Mikee pointed out I should have listened to the news on the wireless band. Today, the Everlife Elixir was supposed to turn the Mordesh immortal. Victor Lazarin was gonna be the biggest hero the universe had ever seen, the man who killed death. Guess it went bad, huh?
So we swung the Arovolkin in low, looking for people who weren’t crazy. Just to make sure we
didn’t regret leaving for the rest of our lives, you know what I mean? That’s when we saw the girl, must have been six or seven years old if she was a day – screaming, crying for her parents, confused, terrified. But she wasn’t running at anyone, just from a half-collapsed building. I hit the landing lights, and we touched down just far enough away not to send the kid running away in terror.
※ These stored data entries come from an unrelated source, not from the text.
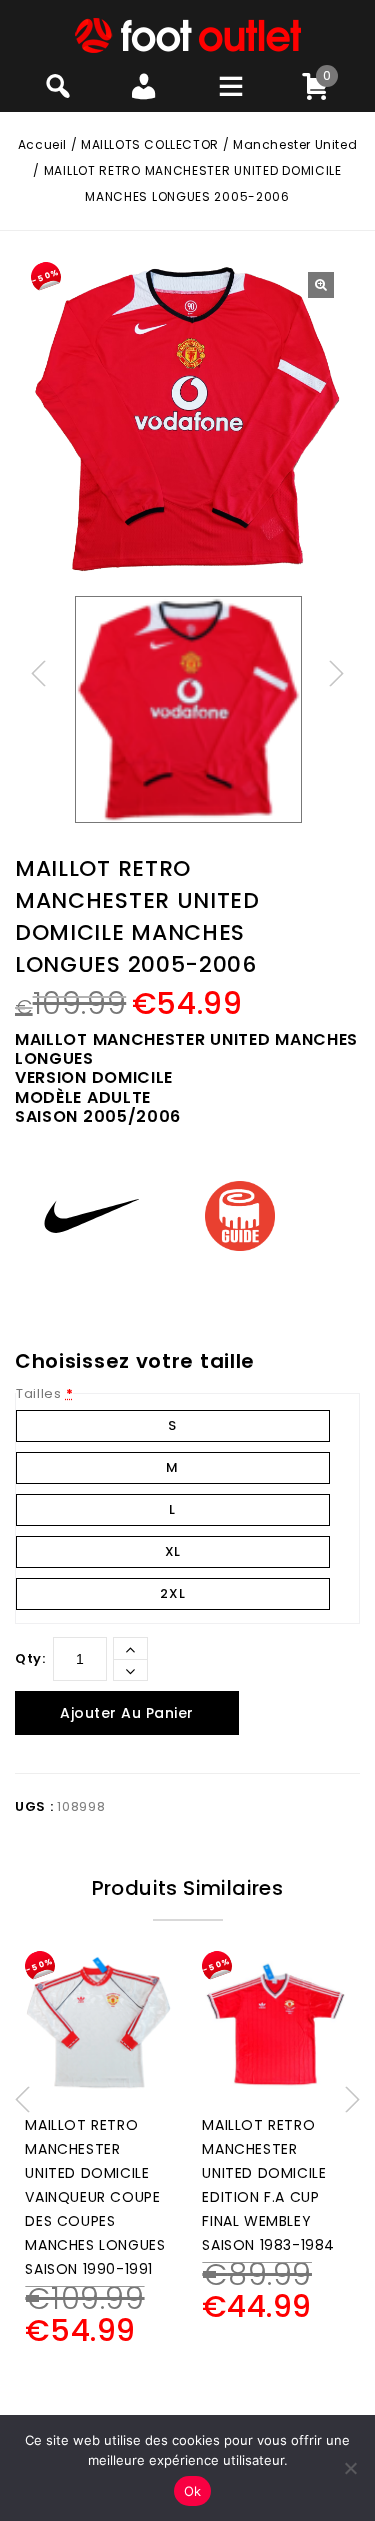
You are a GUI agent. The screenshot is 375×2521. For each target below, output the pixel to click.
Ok (193, 2491)
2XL (172, 1593)
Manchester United (295, 144)
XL (173, 1551)
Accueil (42, 144)
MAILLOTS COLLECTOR (150, 144)
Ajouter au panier (127, 1713)
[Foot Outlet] (187, 34)
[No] (350, 2468)
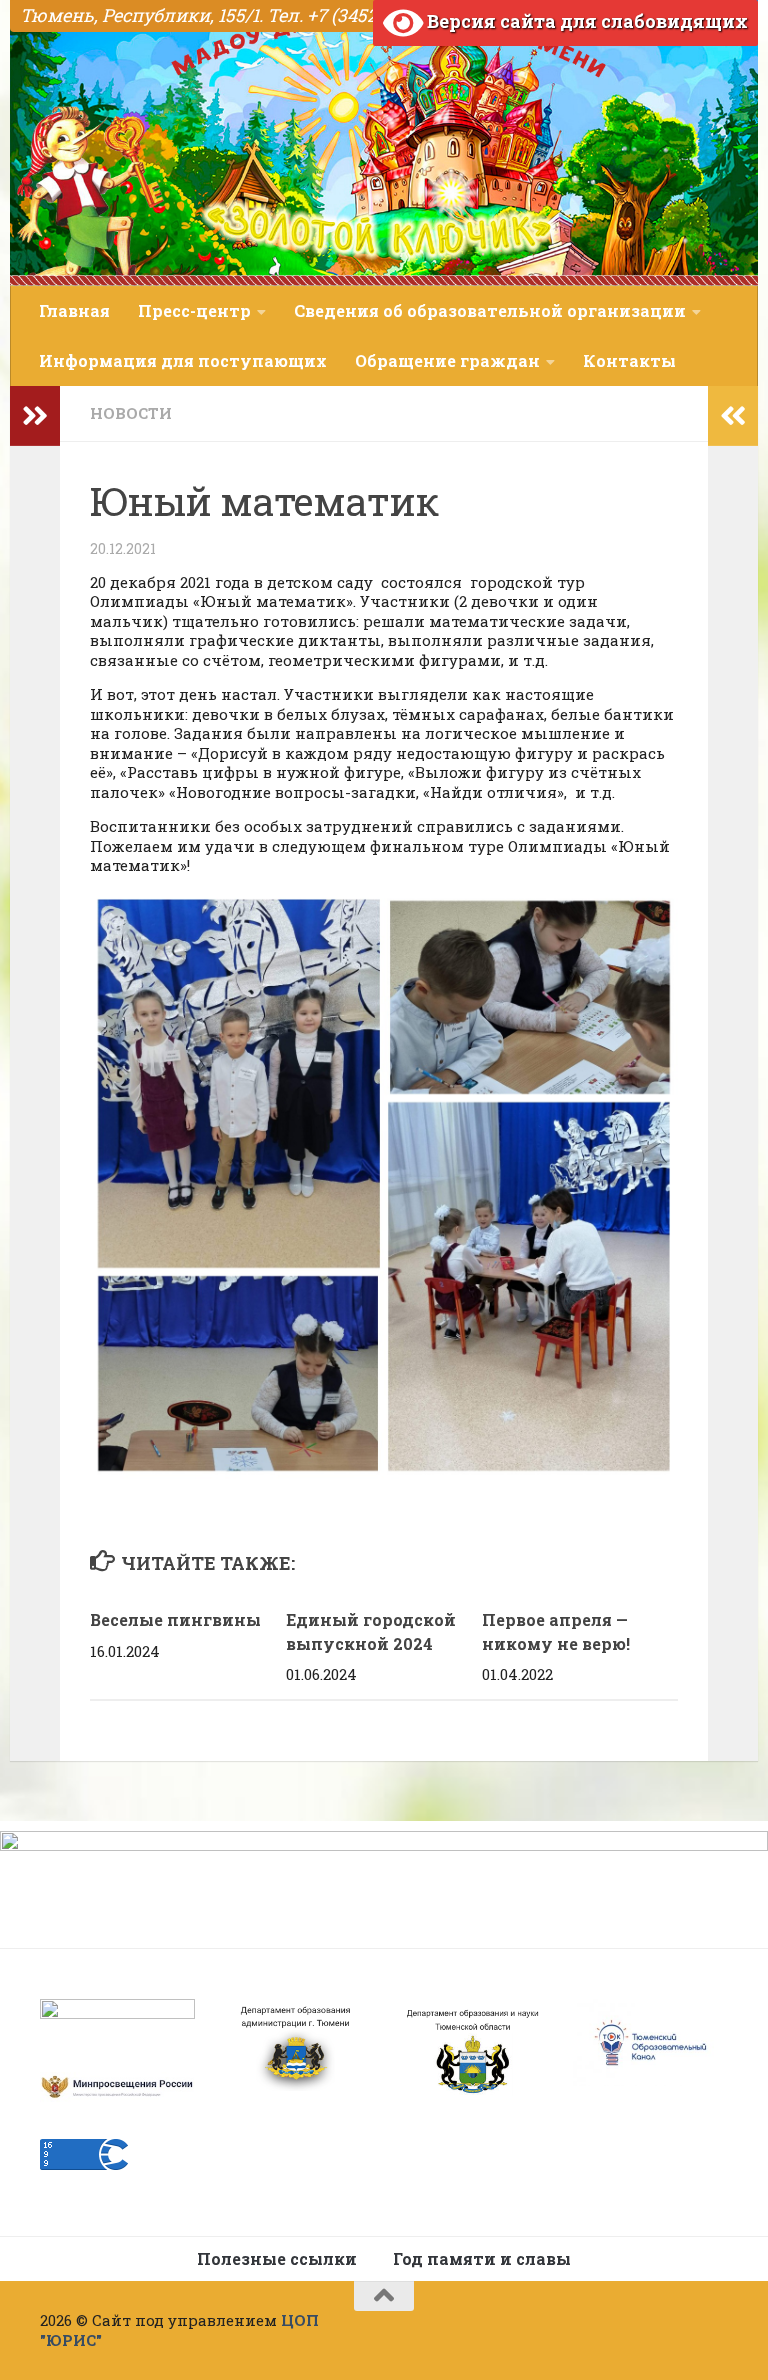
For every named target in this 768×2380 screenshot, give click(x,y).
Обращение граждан (447, 360)
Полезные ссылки (277, 2258)
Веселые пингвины (175, 1619)
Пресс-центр (194, 310)
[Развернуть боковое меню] (35, 416)
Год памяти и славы (482, 2258)
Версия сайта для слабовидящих (585, 21)
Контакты (629, 360)
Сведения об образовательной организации (490, 310)
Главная (74, 310)
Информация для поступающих (183, 360)
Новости (131, 413)
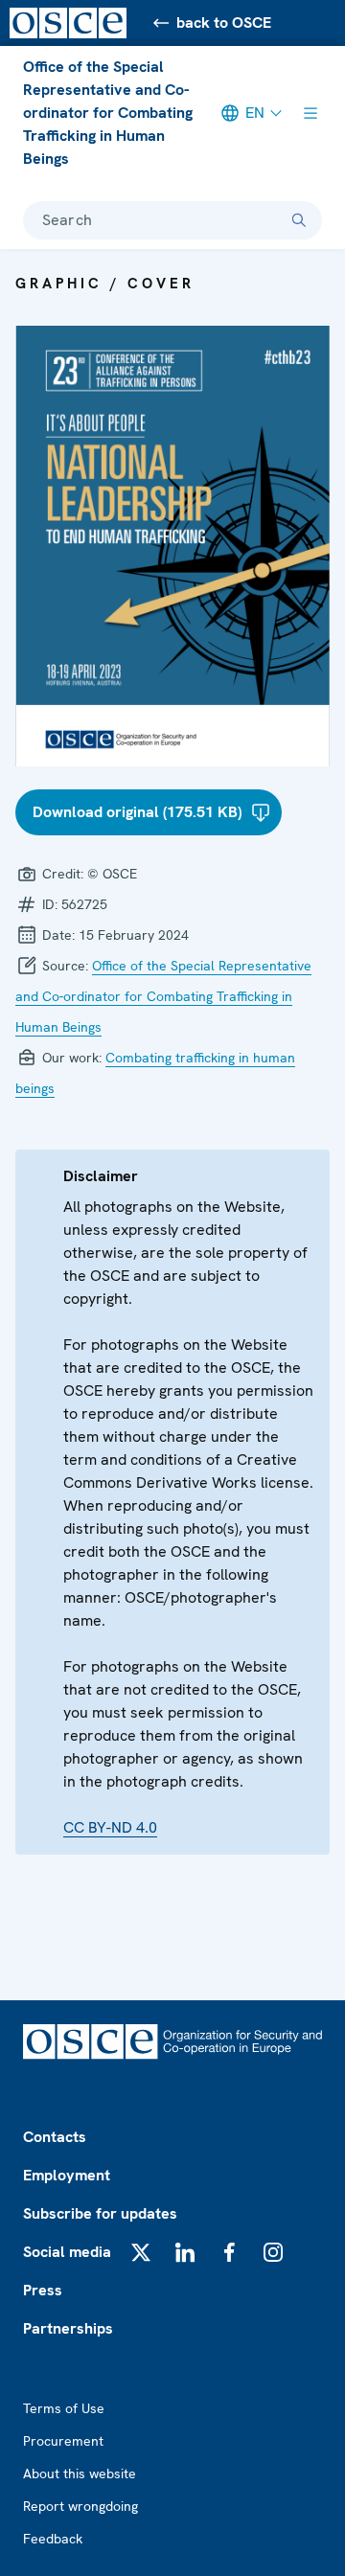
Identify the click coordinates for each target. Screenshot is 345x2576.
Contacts (54, 2137)
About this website (79, 2473)
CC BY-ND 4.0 (110, 1827)
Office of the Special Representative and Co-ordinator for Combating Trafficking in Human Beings (108, 113)
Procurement (63, 2441)
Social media (67, 2252)
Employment (66, 2175)
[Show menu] (310, 113)
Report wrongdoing (80, 2506)
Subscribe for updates (100, 2213)
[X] (140, 2252)
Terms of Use (63, 2408)
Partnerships (68, 2328)
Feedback (52, 2538)
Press (42, 2290)
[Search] (299, 220)
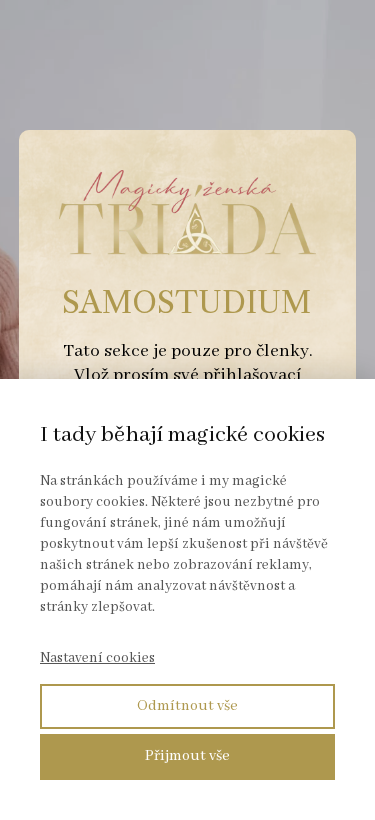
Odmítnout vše (187, 706)
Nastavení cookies (97, 658)
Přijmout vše (187, 756)
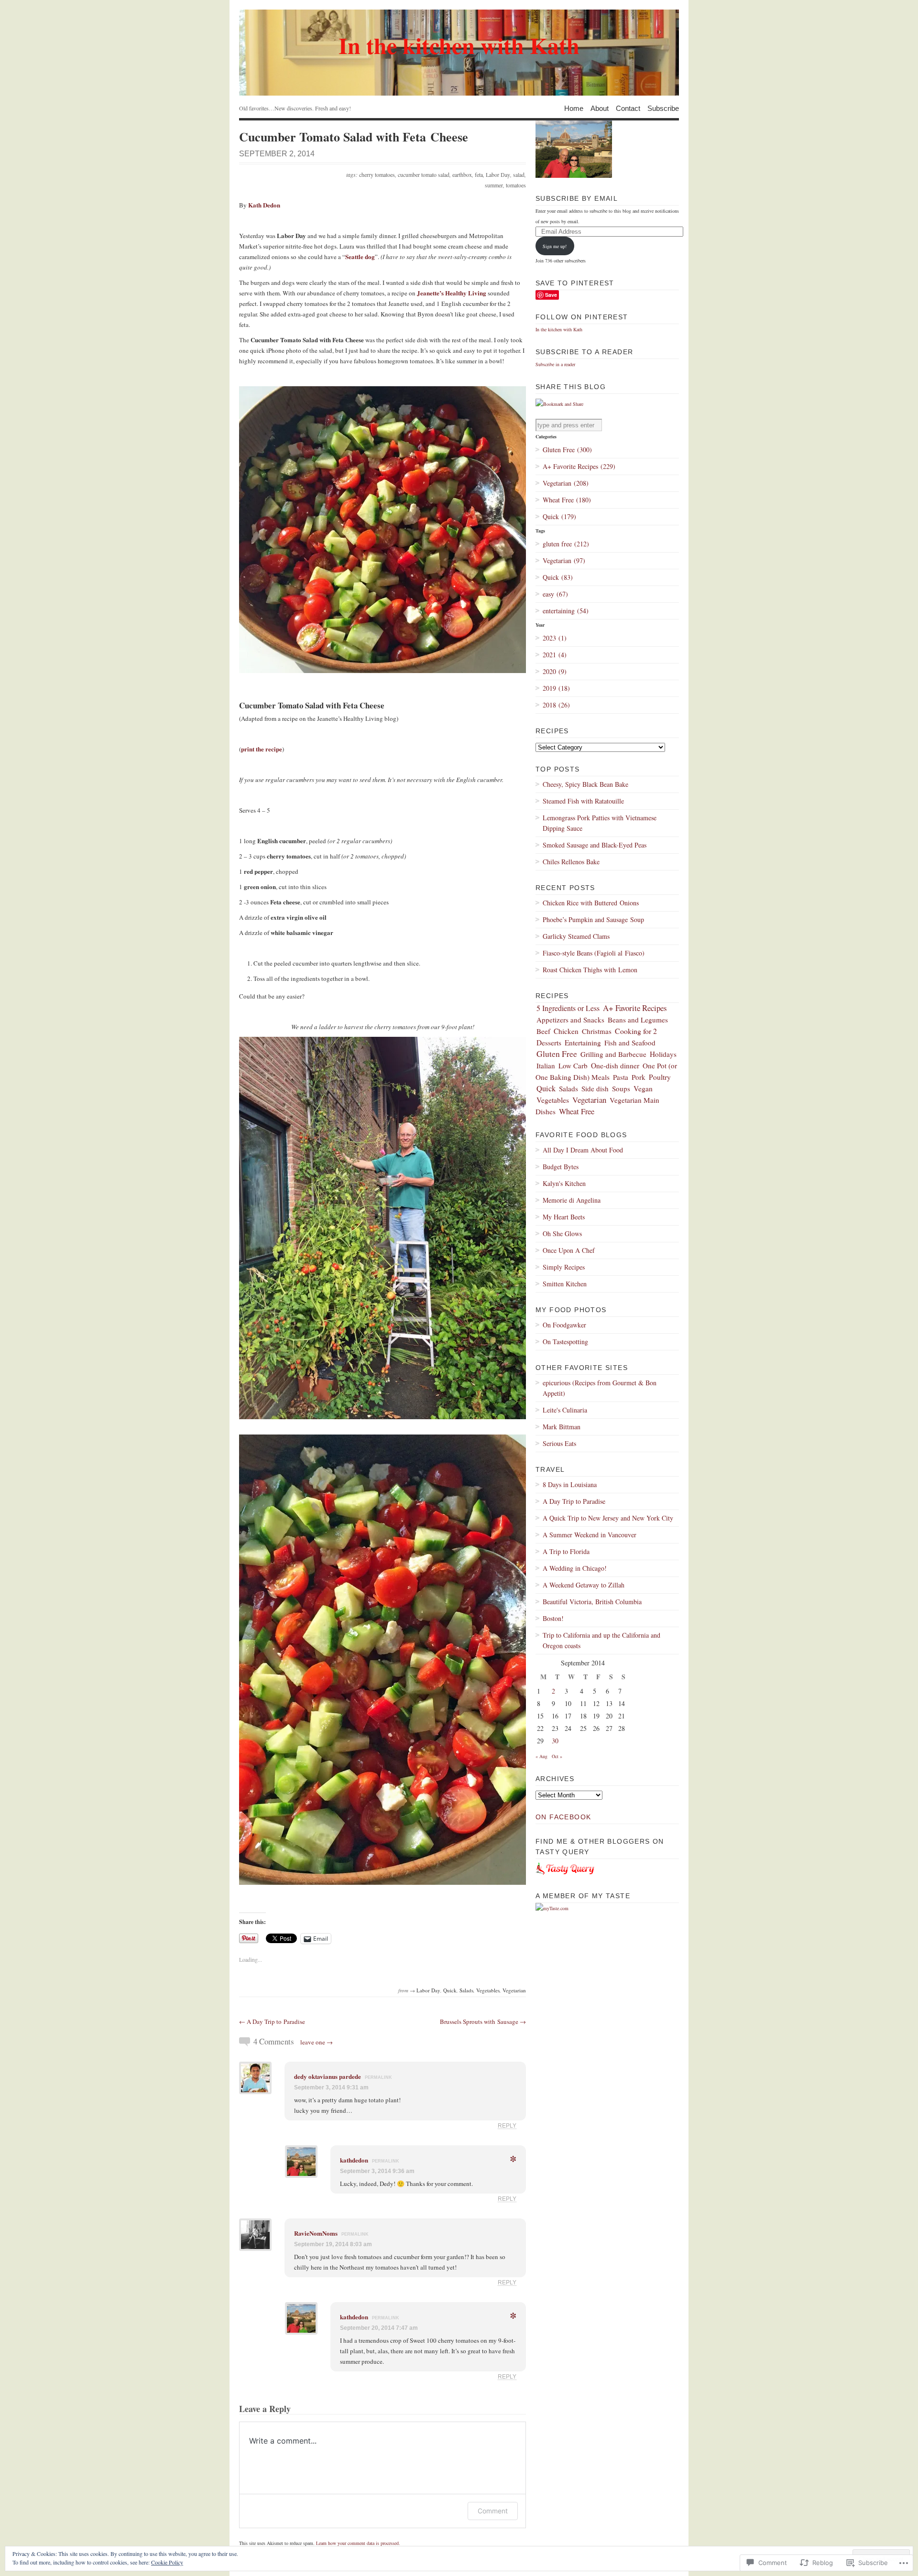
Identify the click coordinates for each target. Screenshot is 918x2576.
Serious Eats (559, 1443)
Yashka didn’t say much once she came onboard. I’m kind of surprised she did, in the end.
Two strange blue guys show up out of the sky and try to take you into space after watching your parents kill each other? Brave kid.
Of course, we all had a chance to regret it not long after that. No sooner had we gotten our new passenger settled in and restrained – just in case – than the biggest fleet I’ve ever seen dropped into orbit from out of nowhere.
And they dropped in firing. We took three hits before I even had time to raise the
defensive screens. I had just enough time to apologize to little Yashka before we crashed, and she just nodded.